Saturday, 19 February 2011

Scala collections: Filtering each n-th element

Recently I had to process huge log files. I found it to be a great opportunity to check my Scala language skills. One of the problems I had to figure out was filtering every n-th element from iterable collection. This is supposed to be a trivial task, but well, after thinking for a while I had five competitive implementations ready. Which one should I pick? Perhaps the most concise one. To make the choice easier I've decided to measure how performant they are.
Filtering implementations:
  1. Filter using groups This is my favorite one, the cleanest implementation.
    def filterUsingGroups[A](in: Iterable[A], step: Int, offset: Int): Iterable[A] =
      in.drop(offset).grouped(step).map(_.head).toIterable
    How it works:
    in = (1,2,3,4,5,6,7,8,9,10), step=3, offset=2
    drop(2) => (3,4,5,6,7,8,9,10)
    grouped(3) => ((3,4,5),(6,7,8),(9,10))
    map(_.head) => (3,6,9)
    
  2. Filter using index
    def filterUsingIndex[A](in: Iterable[A], step: Int, offset: Int): Iterable[A] =
      in.zipWithIndex.filter(_._2 % step == offset).unzip._1
    
    How it works:
    in = (1,2,3,4,5,6,7,8,9,10), step=3, offset=2
    zipWithIndex => ((1,0),(2,1),....,(10,9))
    filter(_._2 % 3 == 2) => ((3,2), (6,5), (9,8))
    unzip._1 => (3,6,9)
    
  3. Filter using recursion
    def filterUsingRecursion[A](in: Iterable[A], step: Int, offset: Int): Iterable[A] = {
      if (in.size >= step) {
        val (l, r) = in.splitAt(step)
        List(l.drop(offset).head) ++ filterUsingRecursion(r, step, offset)
      } else List.empty[A]
    }
    
    How it works:
    in = (1,2,3,4,5,6,7,8,9,10), step=3, offset=2
    splitAt(3) => l=(1,2,3); r=(4,5,6,7,8,9,10)
    l.drop(2).head == 3 => List(3) ++ filterUsingRecursion((4,5,6,7,8,9,10), 3, 2)
    
  4. Filter using loop (unbuffered)
    def filterUsingLoop[A](in: Iterable[A], step: Int, offset: Int): Iterable[A] = {
      var out = List.empty[A]
      val it = in.iterator
      for (i <- 0 to in.size - 1) {
        if (i % step == offset) out = out :+ it.next
        else it.next
      }
      out
    }
    
  5. Filter using loop (buffered)
    def filterUsingLoopWithBuffer[A](in: Iterable[A], step: Int, offset: Int): Iterable[A] = {
      val out = collection.mutable.ListBuffer.empty[A]
      val it = in.iterator
      for (i <- 0 to in.size - 1) {
        if (i % step == offset) out += it.next
        else it.next
      }
      out
    }
    
  6. Filter using tail recursion (added later)
    def filterUsingTailRecursion[A](in: Iterable[A], step: Int, offset: Int): Iterable[A] = {
      def filter(acc: ListBuffer[A], in: Iterable[A]): ListBuffer[A] = {
        in.splitAt(step) match {
          case (l, r) if (l.size >= offset) => filter(acc += l.drop(offset).head, r)
          case _ => acc
        }
      }
      filter(ListBuffer.empty[A], in)
    }
    

In my benchmark I've called each method 10 times in a row and measured average execution time (using parameters step=3, offset=2). When benchmarking I call foreach on the result of each execution of the method under test. I do this to materialize returned collection if it would be backed by an iterator.

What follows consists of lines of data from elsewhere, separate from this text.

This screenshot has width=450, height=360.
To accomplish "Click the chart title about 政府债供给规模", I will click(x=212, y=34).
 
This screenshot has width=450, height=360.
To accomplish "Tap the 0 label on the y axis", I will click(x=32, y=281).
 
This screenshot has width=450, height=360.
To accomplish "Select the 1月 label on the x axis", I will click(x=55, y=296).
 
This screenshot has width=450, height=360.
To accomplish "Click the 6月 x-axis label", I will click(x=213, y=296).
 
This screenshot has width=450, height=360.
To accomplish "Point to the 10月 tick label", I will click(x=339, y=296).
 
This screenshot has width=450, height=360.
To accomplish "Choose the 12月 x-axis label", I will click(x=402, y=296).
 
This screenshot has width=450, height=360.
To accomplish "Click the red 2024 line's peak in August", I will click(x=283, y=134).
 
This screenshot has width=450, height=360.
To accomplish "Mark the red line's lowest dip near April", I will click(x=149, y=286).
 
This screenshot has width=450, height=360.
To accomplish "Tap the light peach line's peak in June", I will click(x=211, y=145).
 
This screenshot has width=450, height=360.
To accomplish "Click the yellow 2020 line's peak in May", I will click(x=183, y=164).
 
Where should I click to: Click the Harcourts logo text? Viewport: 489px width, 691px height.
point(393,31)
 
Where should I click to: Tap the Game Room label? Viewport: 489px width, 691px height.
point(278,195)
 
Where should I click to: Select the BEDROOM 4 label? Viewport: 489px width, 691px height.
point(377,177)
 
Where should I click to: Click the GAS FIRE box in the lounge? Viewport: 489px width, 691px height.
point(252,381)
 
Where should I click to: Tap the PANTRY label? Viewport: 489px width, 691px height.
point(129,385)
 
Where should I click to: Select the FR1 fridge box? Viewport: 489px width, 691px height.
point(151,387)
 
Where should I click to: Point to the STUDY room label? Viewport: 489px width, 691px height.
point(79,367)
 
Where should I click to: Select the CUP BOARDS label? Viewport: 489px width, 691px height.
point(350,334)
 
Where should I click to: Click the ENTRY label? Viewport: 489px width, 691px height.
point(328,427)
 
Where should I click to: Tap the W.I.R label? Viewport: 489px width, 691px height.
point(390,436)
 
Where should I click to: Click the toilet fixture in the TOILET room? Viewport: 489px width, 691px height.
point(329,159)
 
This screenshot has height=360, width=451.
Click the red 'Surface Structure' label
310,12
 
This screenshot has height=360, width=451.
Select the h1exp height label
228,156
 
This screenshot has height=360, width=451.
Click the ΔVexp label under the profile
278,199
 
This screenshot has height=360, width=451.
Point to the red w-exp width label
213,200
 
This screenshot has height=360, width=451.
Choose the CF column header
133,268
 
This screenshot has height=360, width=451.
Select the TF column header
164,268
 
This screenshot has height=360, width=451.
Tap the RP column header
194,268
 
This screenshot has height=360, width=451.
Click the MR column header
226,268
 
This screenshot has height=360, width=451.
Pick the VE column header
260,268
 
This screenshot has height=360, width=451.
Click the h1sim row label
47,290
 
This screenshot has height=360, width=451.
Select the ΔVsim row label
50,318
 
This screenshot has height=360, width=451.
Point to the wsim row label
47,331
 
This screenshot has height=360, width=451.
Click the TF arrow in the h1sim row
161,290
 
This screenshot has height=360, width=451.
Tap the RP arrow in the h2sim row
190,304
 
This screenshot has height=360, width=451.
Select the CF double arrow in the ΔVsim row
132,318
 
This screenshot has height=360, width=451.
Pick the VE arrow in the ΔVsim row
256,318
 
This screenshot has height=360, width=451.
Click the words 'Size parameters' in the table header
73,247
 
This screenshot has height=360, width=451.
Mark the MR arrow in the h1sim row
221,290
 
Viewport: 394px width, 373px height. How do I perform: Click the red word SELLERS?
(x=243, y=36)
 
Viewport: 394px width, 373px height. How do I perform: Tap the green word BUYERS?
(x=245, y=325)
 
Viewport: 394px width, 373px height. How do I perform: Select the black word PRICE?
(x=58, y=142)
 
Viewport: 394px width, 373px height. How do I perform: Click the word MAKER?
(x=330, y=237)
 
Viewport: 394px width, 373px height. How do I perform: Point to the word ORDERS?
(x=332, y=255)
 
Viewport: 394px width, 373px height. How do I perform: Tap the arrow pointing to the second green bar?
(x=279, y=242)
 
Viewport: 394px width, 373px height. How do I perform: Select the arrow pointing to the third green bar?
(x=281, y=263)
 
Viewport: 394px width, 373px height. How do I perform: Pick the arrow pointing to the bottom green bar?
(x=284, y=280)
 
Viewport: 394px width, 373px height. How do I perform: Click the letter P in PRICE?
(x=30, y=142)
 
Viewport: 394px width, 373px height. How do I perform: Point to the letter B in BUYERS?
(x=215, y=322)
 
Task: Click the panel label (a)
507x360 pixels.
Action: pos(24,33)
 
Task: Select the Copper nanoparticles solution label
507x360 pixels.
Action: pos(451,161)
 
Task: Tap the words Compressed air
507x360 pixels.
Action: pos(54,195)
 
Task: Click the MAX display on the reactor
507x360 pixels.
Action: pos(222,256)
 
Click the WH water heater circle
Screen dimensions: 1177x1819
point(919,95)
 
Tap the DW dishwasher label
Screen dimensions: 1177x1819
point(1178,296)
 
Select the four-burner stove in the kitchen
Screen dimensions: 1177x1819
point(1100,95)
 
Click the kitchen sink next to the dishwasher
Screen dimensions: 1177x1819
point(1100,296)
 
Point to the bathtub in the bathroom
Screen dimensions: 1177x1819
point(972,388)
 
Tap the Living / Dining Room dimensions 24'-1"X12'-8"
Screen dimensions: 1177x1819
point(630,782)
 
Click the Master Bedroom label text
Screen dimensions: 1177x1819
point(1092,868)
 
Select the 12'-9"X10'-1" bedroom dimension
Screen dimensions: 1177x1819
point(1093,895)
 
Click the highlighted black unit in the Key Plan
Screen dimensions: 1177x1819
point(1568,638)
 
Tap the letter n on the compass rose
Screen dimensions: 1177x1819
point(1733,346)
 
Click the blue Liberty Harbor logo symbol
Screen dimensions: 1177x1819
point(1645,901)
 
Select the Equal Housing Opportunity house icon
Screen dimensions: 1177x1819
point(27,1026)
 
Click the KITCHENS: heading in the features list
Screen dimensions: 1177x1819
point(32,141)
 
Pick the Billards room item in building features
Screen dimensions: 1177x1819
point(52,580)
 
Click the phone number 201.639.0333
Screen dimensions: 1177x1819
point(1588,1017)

def benchmark[A](fn: => Iterable[A]): Double = {
  fn // warm-up
  val times = 10
  val start = System.currentTimeMillis
  for (i <- 1 to times) fn.foreach(_ => ())
  val stop = System.currentTimeMillis
  (stop - start).toDouble / times
}
The chart below shows the results I've collected. Conclusions:
  • Buffered loop is the fastest implementation
  • Index is also quite good
  • Recursion is working pretty well with small collections but fails to process huge collections (java.lang.StackOverflowError)
  • Unbuffered loop fails to process huge collections because of intesive data copying
  • Groups give worst performance
  • Tail recursion works very well with huge collections
Sadly the implementation using groups is not the most performant although it's clean and concise. Anyway it's good enough when processing less than 1000 elements. That makes it quite good candidate for initial implementation.

4 komentarze:

Seth Tisue said...

#4 is O(n^2) overall because :+ is O(n) on List. +: is O(1) though, so you could build up the list in reverse order and then reverse it at the end of the loop, reducing the overall runtime to O(n).

Krzysztof Białek said...

Thanks for pointing this out. Using +: gives better results. I've also tried with :: and it's even faster.
Btw, I figured out one more implementation which is very promising although it requires the collection to be a Seq: Range(offset, seq.size, step).map(seq.apply(_))
Benchmarks will be published soon.

Seth Tisue said...

Good idea, I like it.

Note that map(seq.apply(_)) can be shortened to just map(seq).

Laura Dietz said...

Yikes!

If you want to use a set of indices rather than Range(..), don't forget to use a toSeq before the map!

idxSet.toSeq.map(seq).sum